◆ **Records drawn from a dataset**
━━━━━━━━━━
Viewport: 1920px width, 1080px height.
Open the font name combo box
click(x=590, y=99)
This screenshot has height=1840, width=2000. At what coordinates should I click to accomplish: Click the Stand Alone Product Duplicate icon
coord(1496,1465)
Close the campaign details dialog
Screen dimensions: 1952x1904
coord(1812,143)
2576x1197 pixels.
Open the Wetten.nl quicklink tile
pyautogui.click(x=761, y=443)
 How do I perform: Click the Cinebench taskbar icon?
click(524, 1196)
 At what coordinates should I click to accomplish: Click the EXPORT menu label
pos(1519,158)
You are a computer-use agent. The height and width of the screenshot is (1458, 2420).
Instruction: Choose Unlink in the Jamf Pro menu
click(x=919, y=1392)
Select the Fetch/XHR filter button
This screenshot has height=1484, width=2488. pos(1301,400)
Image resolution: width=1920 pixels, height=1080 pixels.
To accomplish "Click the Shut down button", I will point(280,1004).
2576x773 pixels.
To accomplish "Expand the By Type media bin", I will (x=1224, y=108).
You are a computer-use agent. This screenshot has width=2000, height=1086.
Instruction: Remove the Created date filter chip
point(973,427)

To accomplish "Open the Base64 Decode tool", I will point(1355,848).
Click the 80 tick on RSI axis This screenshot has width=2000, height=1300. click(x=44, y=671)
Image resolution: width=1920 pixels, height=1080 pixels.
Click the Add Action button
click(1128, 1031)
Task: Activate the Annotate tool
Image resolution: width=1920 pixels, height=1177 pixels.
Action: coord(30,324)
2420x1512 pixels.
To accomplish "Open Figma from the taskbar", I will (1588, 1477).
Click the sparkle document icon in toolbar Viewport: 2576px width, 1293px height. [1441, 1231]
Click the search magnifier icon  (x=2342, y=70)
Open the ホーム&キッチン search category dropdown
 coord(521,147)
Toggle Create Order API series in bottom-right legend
━━━━━━━━━━
◆ **TASK TO CARRY OUT**
Look through the data above and report every line in which "will" appears.

◆ **RESPONSE TO THIS TASK**
To accomplish "Click the Shut down button", I will point(280,1004).
To accomplish "Expand the By Type media bin", I will (x=1224, y=108).
To accomplish "Open the Base64 Decode tool", I will point(1355,848).
To accomplish "Open Figma from the taskbar", I will (1588, 1477).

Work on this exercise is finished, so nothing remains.